Exercise set
**A)** Before the lines below, the appeal decision summary on the needleless access device is shown. List every distinct calendar date it mentions.
**B)** Write the next part of the appeal decision summary on the needleless access device, picking up after its last sentence. That text is shown first, and the lines follow it.

|European Case Law Identifier:||ECLI:EP:BA:2009:T001608.20090428|
|Date of decision:||28 April 2009|
|Case number:||T 0016/08|
|IPC class:||A61M 39/04|
|Language of proceedings:||EN|
|Download and more information:||
|Title of application:||Needleless access device|
|Applicant name:||FILTERTEK INC.|
|Opponent name:||Baxter Healthcare Corporation|
|Relevant legal provisions:||
|Keywords:||Novelty, clarity (no)|
Summary of Facts and Submissions
I. The appellant (patentee) lodged an appeal on 21 December 2007 against the decision of the opposition division posted on 2 November 2007 to revoke the patent for lack of novelty or of clarity of the requests then on file. The fee for the appeal was paid on the same day and the statement setting out the grounds for appeal was received on 26 February 2008.
II. The following documents are relevant for the present decision:
D2 = US - A - 5 006 114
Exhibit A1 = A technical report for Baxter medical valve assembly finite elements analysis filed by the respondent by telefax of 25 March 2009.
III. Oral proceedings were held on 28 April 2009.
At the end of the oral proceedings the appellant requested that the decision under appeal be set aside or that the patent be maintained on the basis of one of the seven auxiliary requests filed with letter of 26 February 2008.
The respondent (opponent) requested that the appeal be dismissed.
IV. Claim 1 of the main request reads as follows:
"A needleless access device (10, 40, 60, 70, 80, 90, 100) comprising: a housing (12) having an inlet opening (6), an outlet opening (8), and a channel (15) therethrough; and a moveable piston (18) adjacent said inlet opening (6) inside said channel (15) and biased so that the top surface of the piston (18) is either generally flush with the inlet opening (6) or extends outwardly of the inlet opening (6) to facilitate aseptic treatment of the top surface of the piston (18); characterized in that a wiper seal (25) is formed on the top section of said piston (18) for sealing the inlet opening (26) and wiping the surface of the channel (15) surrounding the piston (18) during actuation and release of the piston (18)."
Claim 1 of the first auxiliary request contains the additional feature:
"[a wiper seal (25) ... for ... wiping the surface of the channel (15) ...] leaving it in a clean state."

Collected material
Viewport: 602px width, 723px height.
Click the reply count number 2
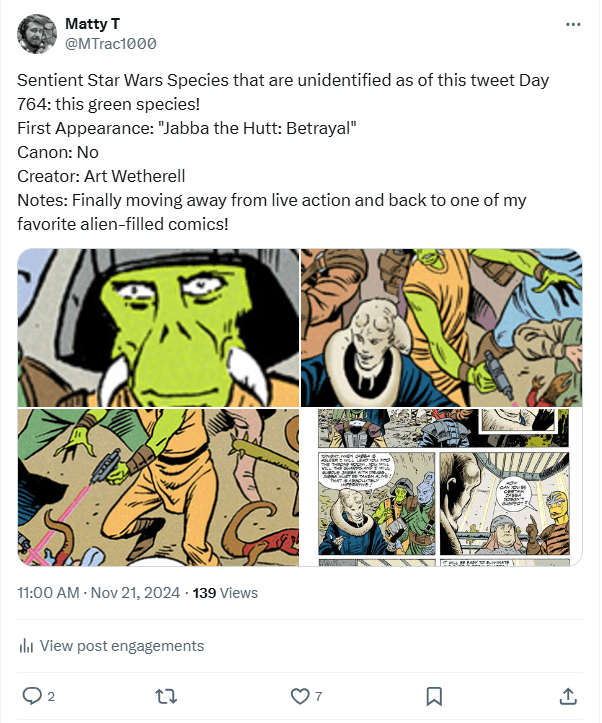(52, 696)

Answers by task
**A)**
28 April 2009
21 December 2007
2 November 2007
26 February 2008
25 March 2009

**B)**
Claim 1 of the second auxiliary request contains the following amendments with respect to the main request:
- addition of the feature:
"[a channel (15) ...] defined between the two openings and forming a fluid passageway through the device;"
- deletion of the feature:
"inside said channel"
- addition of the features:
"[biased so that] in the closed state [the top surface of the piston ...]", and:
"except when in the closed state when the top surface of the piston may extend outwardly of the inlet opening, the entire movable piston stays inside the channel".
Claim 1 of the third auxiliary request is made of the features of claim 1 of the first and second auxiliary request.
Claim 1 of the fourth auxiliary request contains the additional feature with respect to the main request:
"a centre support pin (24) is provided in said piston (18) for transmitting force applied at the top of the pin to the bottom of the piston."
Claim 1 of the fifth auxiliary request is made of the features of claim 1 of the first and fourth auxiliary request.
Claim 1 of the sixth auxiliary request is made of the features of claim 1 of the second and fourth auxiliary request.
claim 1 of the seventh auxiliary request is made of the features of claim 1 of the first, second and fourth auxiliary request.
V. The appellant argued essentially as follows:
D2 did not show directly and unambiguously a wiping seal on the top section of the piston whereas D2 explicitly mentions a wiping seal at the bottom of the piston (column 6, lines 15 to 19 in combination with column 7, lines 20 to 22) in the sense of claim 1 of the main request. Column 7, lines 23 to 28 referred exclusively to the static unloaded state. D2 did not need a wiper seal at the top and the sharp edge which necessarily was present at the inlet of the side channel due to the moulding procedure would destroy a wiper seal anyway. The fluid between the two compression fits of the piston would remain trapped there causing hygienic problems.
The study report (Exhibit A1) was filed too late and the accompanying circumstances around it were not clear. Some values of the parameters taken to perform the study were arbitrary. In particular at page 4 it was not proved that the depth of the standard luer taper was 0.162 inches and that the diameter of the inner walls increased toward the end of the housing. It was further not clear whether the draft used was 1%, 3% or an intermediate value, the dimensions of the spade were not made known by D2 and the distance of the top of the spade from the top of the piston was not according to that of Figure 6 of D2. The position of the side channel was not clear either. The order of magnitude of the spring force of 0.1 lb was not realistic and extremely low and form, dimensions and length of travel of the spring did not correspond to those of the drawings. The study did not mention the kind of fluid to be wiped and the assumption that the force applied to the top of the piston was 0.01 lbs (see page 6) was arbitrary. The pieces of information contained in D2 were not sufficient to carry out a serious test, the study was based on highly schematic and arbitrary assumptions and was therefore unreliable.
The additional feature of claim 1 of the first auxiliary request (leaving it in a clear state) was disclosed on page 6, lines 15 to 16 of the description as filed and introduced in order to exclude lubrication.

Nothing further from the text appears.